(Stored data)

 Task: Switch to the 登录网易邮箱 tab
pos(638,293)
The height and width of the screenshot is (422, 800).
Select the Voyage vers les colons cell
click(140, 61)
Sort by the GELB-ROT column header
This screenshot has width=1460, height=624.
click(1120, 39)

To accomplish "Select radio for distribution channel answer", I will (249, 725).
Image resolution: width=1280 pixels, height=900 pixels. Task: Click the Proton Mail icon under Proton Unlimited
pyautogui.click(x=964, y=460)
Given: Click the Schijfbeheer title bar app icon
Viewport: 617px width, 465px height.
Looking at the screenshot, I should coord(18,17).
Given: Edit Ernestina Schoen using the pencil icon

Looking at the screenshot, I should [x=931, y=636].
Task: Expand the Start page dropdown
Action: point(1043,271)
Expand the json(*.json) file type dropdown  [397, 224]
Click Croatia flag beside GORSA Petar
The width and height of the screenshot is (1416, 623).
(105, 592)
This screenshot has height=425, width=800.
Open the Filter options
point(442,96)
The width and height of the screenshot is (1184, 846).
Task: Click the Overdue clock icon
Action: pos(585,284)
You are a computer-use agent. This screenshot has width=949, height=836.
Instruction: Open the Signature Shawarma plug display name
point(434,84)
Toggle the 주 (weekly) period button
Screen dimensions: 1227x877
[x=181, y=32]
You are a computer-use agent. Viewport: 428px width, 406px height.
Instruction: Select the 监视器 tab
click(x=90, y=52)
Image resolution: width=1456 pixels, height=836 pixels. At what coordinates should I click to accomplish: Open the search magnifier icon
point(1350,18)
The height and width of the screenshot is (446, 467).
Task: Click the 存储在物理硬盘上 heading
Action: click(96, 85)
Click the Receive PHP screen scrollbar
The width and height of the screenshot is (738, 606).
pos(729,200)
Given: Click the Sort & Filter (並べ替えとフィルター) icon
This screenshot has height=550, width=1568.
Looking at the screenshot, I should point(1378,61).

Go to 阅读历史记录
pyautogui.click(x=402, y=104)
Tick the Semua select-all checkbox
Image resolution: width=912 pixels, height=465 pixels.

▸ Problem: When you reach the end of the records, set them all down again exactly.

▸ Result of this task:
 Task: Switch to the 登录网易邮箱 tab
pos(638,293)
The height and width of the screenshot is (422, 800).
Select the Voyage vers les colons cell
click(140, 61)
Sort by the GELB-ROT column header
This screenshot has width=1460, height=624.
click(1120, 39)

To accomplish "Select radio for distribution channel answer", I will (249, 725).
Image resolution: width=1280 pixels, height=900 pixels. Task: Click the Proton Mail icon under Proton Unlimited
pyautogui.click(x=964, y=460)
Given: Click the Schijfbeheer title bar app icon
Viewport: 617px width, 465px height.
Looking at the screenshot, I should coord(18,17).
Given: Edit Ernestina Schoen using the pencil icon

Looking at the screenshot, I should [x=931, y=636].
Task: Expand the Start page dropdown
Action: point(1043,271)
Expand the json(*.json) file type dropdown  [397, 224]
Click Croatia flag beside GORSA Petar
The width and height of the screenshot is (1416, 623).
(105, 592)
This screenshot has height=425, width=800.
Open the Filter options
point(442,96)
The width and height of the screenshot is (1184, 846).
Task: Click the Overdue clock icon
Action: pos(585,284)
You are a computer-use agent. This screenshot has width=949, height=836.
Instruction: Open the Signature Shawarma plug display name
point(434,84)
Toggle the 주 (weekly) period button
Screen dimensions: 1227x877
[x=181, y=32]
You are a computer-use agent. Viewport: 428px width, 406px height.
Instruction: Select the 监视器 tab
click(x=90, y=52)
Image resolution: width=1456 pixels, height=836 pixels. At what coordinates should I click to accomplish: Open the search magnifier icon
point(1350,18)
The height and width of the screenshot is (446, 467).
Task: Click the 存储在物理硬盘上 heading
Action: click(96, 85)
Click the Receive PHP screen scrollbar
The width and height of the screenshot is (738, 606).
pos(729,200)
Given: Click the Sort & Filter (並べ替えとフィルター) icon
This screenshot has height=550, width=1568.
Looking at the screenshot, I should point(1378,61).

Go to 阅读历史记录
pyautogui.click(x=402, y=104)
Tick the Semua select-all checkbox
Image resolution: width=912 pixels, height=465 pixels.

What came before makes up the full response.